0.0024247169494628906


## Benchmarking: Repeat to Time More Accurately

* Execution time can be affected by other processes running simultaneously
* Execution time can depend on the order of execution (randomize execution order)

only used to compare different functions/modules/codes, not as an absolute number as affected by so much

In [21]:
# Do it yourself
ls = list(range(100000))

res = 0
for i in range(100):
    start = time.time()
    ls.count(99999)
    end = time.time()
    res += end - start
print(res / 100)

# Use a module
from timeit import timeit 
timeit(stmt='ls.count(99999)', setup='ls = list(range(100000))', number=100) / 100
# need to feed the code strings and also use "setup", so a bit clunky
# but allows us to specify how many times to run it and then to average the results



0.0013585186004638672


0.001242046129773371

In [None]:
### R code ###

require(microbenchmark)

ls <- seq(0, 99999)
microbenchmark(sum(ls == 99999))

# Unit: microseconds
#             expr     min      lq     mean  median       uq      max neval
# sum(ls == 99999) 368.309 416.865 684.3047 559.569 706.2215 3955.864   100

## Runtime: Order of Growth

* Consider the worst-case scenario
* Look at:
    * Function and method calls 
    * Recursive calls
    * Loops
* Keep the term with the largest growth rate
* Drop any constants from the remaining term

**Exercise 1**: The following functions show the average number of operations required to perform some algorithm on a list of length $n$. Give the Big-O notation for the time complexity of each algorithm:

a) $4n^2 + 2n + 2$

b) $n + \log n$

c) $n \log n$

d) 3

**Answers exercise 1:**

a) O($n^2$)

b) O(n)

c) O(n log n)

d) O(1)


In [None]:
# Exercise 2: Give the order of growth for the function 
# and explain your reasoning in a couple of sentences.

def sum_product(ls):
    summ, product = 0, 1
    for i in range(len(ls)):
        summ += ls[i]
    for j in range(len(ls)):
        product *= ls[j]
    return summ, product   

# Your answer: 
# O(n) where n is the length of list
# because it includes two non-nested loops that each consider one specific element of a list
# so it is: n + n -> O = O(n)

# line 1: O(1)
# line 2: O(n)
# line 3: O(1)
# line 4: O(n)
# line 5: O(1)
# line 6: O(1)

# Order of growth: 1 + n*1 + n*1 + 1 -> big-O = O(n)

# Model answer:
# The time complexity of the function is O(n) where n is the length of list ls.
# The function iterates over the list twice, once to calculate the sum and once to calculate the product.
# However, we ignore constants, hence it is O(n).
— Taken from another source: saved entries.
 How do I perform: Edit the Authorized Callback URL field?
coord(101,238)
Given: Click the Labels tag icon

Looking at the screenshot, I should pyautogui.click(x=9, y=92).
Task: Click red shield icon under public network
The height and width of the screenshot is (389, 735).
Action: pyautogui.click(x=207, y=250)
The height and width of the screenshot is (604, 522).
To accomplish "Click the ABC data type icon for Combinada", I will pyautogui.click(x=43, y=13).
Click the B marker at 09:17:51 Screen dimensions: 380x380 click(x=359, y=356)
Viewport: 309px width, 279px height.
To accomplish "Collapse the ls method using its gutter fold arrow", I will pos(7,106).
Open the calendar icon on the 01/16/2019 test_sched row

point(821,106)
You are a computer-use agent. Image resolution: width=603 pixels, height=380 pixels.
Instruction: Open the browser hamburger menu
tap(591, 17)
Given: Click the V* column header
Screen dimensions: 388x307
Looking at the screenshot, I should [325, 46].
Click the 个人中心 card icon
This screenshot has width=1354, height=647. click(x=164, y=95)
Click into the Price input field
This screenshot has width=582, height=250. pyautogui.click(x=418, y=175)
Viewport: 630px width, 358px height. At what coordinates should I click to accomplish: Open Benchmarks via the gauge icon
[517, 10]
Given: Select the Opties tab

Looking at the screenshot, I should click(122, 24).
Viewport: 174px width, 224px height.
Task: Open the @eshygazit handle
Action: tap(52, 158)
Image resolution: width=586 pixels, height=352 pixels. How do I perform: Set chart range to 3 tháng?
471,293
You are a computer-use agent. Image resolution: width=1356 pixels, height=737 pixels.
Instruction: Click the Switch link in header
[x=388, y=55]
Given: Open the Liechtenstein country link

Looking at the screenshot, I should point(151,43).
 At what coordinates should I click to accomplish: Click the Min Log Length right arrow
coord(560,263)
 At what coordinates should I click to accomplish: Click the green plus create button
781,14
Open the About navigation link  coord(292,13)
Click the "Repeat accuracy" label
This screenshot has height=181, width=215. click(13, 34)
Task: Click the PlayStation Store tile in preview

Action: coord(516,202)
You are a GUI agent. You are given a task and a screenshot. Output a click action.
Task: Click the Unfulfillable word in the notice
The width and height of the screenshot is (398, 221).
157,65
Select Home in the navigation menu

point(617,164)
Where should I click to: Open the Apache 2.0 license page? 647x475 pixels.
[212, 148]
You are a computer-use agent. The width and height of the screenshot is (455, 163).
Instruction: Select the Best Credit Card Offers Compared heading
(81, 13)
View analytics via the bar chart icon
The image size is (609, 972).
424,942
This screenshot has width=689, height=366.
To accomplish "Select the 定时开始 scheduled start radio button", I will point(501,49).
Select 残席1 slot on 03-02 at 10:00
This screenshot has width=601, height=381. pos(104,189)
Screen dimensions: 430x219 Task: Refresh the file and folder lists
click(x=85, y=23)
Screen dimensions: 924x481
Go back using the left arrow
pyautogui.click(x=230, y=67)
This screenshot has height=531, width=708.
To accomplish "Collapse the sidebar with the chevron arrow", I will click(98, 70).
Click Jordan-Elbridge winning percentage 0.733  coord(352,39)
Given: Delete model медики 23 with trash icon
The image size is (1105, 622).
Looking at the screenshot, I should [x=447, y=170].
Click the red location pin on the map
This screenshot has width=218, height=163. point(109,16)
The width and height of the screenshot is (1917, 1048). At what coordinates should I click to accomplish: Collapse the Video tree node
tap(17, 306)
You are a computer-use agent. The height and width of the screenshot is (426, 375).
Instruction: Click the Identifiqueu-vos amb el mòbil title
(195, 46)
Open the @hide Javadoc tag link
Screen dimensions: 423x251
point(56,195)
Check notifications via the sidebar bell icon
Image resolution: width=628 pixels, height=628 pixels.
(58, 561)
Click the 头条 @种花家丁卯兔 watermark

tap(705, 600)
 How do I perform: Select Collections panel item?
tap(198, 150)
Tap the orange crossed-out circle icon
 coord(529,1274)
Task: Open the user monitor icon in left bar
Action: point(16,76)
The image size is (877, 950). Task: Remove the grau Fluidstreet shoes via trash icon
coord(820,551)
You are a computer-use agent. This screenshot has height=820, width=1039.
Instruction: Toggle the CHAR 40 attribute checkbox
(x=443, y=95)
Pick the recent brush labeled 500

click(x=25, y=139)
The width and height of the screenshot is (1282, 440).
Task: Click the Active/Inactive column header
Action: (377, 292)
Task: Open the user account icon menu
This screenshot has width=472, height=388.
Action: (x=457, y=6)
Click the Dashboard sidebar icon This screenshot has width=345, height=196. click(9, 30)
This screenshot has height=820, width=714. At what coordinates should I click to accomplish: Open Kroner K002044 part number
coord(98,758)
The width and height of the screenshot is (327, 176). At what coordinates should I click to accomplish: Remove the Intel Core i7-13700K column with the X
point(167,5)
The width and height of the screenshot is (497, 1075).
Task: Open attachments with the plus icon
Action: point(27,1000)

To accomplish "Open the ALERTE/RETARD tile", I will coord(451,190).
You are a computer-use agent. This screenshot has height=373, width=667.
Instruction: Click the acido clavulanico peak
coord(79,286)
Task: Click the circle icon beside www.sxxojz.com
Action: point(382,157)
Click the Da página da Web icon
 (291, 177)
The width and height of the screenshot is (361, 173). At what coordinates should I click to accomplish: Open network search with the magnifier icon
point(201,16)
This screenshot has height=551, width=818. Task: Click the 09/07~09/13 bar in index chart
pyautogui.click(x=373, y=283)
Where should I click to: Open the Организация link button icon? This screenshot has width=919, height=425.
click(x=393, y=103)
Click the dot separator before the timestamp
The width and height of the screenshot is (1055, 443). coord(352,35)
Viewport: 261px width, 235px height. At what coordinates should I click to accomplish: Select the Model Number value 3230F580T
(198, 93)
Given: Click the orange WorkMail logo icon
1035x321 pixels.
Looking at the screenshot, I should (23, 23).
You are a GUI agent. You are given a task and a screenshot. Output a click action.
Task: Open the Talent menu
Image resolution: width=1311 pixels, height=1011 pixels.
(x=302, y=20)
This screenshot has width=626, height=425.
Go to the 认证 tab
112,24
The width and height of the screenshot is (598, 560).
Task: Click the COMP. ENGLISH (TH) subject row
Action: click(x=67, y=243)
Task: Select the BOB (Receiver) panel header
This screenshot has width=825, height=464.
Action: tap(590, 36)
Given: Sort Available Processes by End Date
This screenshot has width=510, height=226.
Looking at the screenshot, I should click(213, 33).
# needs: correct answer, what n is, what function does

In [None]:
# Exercise 3: Give the order of growth for the function 
# and explain your reasoning in a couple of sentences.

def combine(la, lb):
    for i in la:
        for j in lb:
            if i < j:
                print(i, '-', j)

# Your answer: 
# O(n^2)
# because the function includes a nested loop

# line 1: n
# line 2: n
# line 3: 1
# line 4: 1

# Order of growth: n*n*1*1 -> big-O = O(n^2)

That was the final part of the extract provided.